DATA SHOWN Start Marker
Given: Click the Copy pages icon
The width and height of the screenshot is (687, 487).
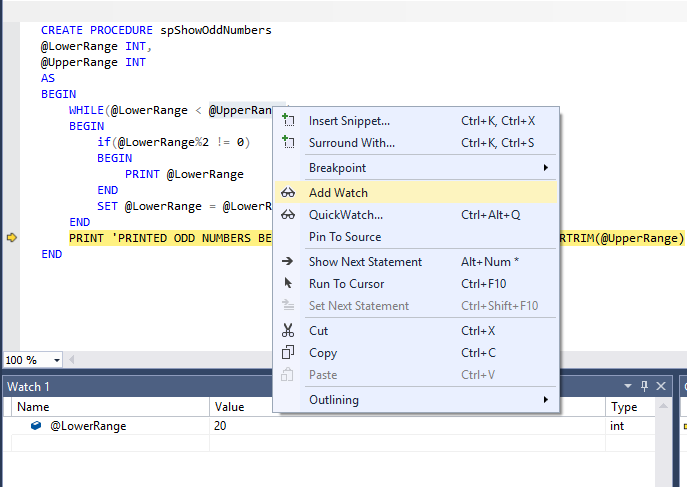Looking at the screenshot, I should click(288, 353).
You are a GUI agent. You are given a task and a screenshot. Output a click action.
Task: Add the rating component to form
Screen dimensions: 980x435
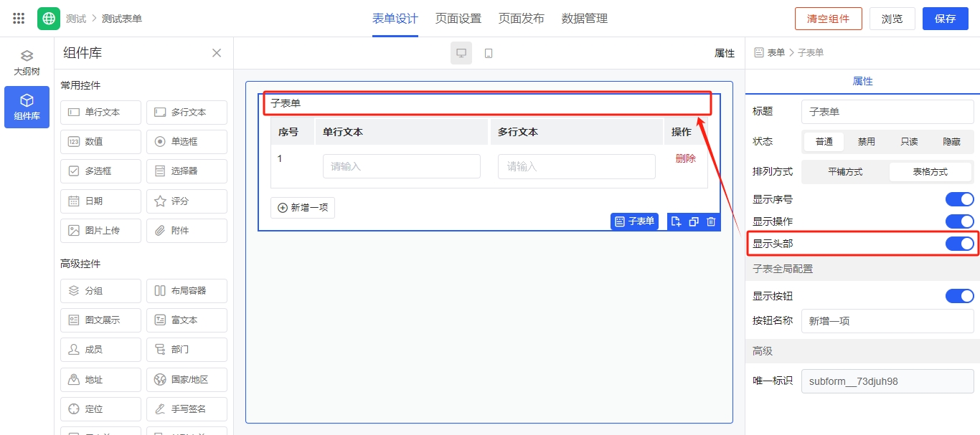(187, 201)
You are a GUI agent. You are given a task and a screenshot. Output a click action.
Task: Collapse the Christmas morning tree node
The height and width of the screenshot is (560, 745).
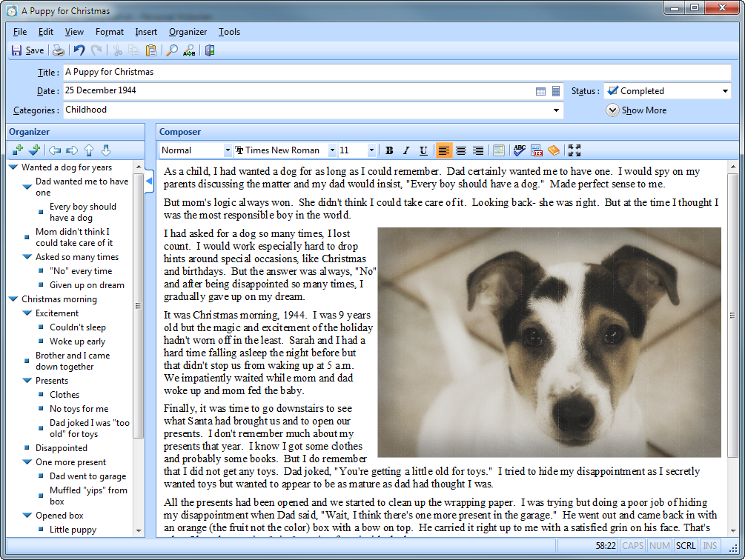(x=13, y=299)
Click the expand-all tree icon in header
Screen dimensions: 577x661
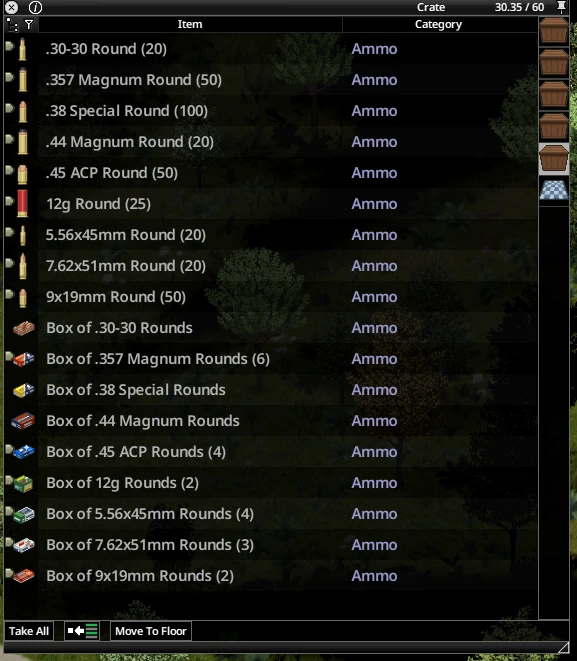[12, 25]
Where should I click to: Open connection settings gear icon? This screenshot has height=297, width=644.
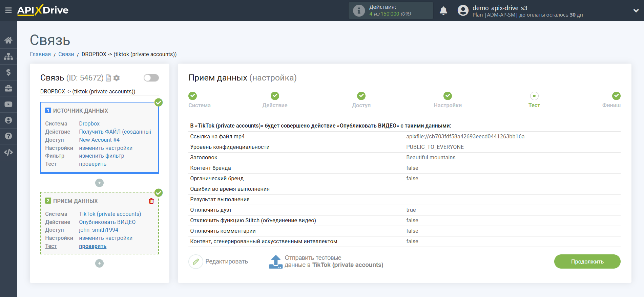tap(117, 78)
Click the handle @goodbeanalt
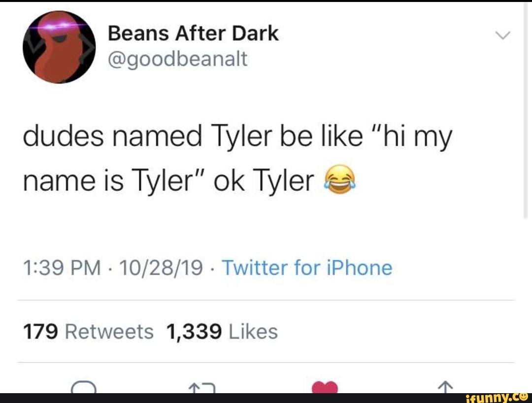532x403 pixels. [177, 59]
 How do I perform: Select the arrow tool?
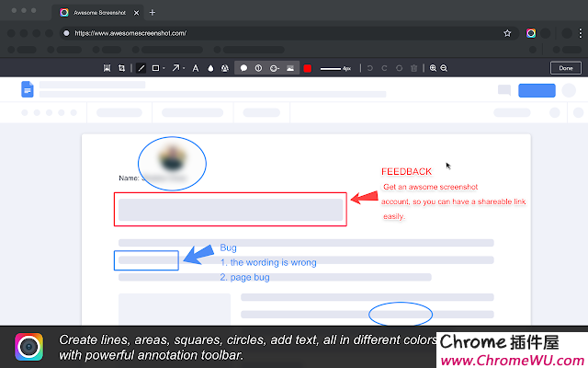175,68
DATA SHOWN End Marker
TASK REQUIREMENTS:
In the records above, find the line containing "Click the handle @goodbeanalt" and restate it and every line after it word for word, all pictures excluded.

REPLY:
Click the handle @goodbeanalt
532x403 pixels. [177, 59]
 How do I perform: Select the arrow tool?
175,68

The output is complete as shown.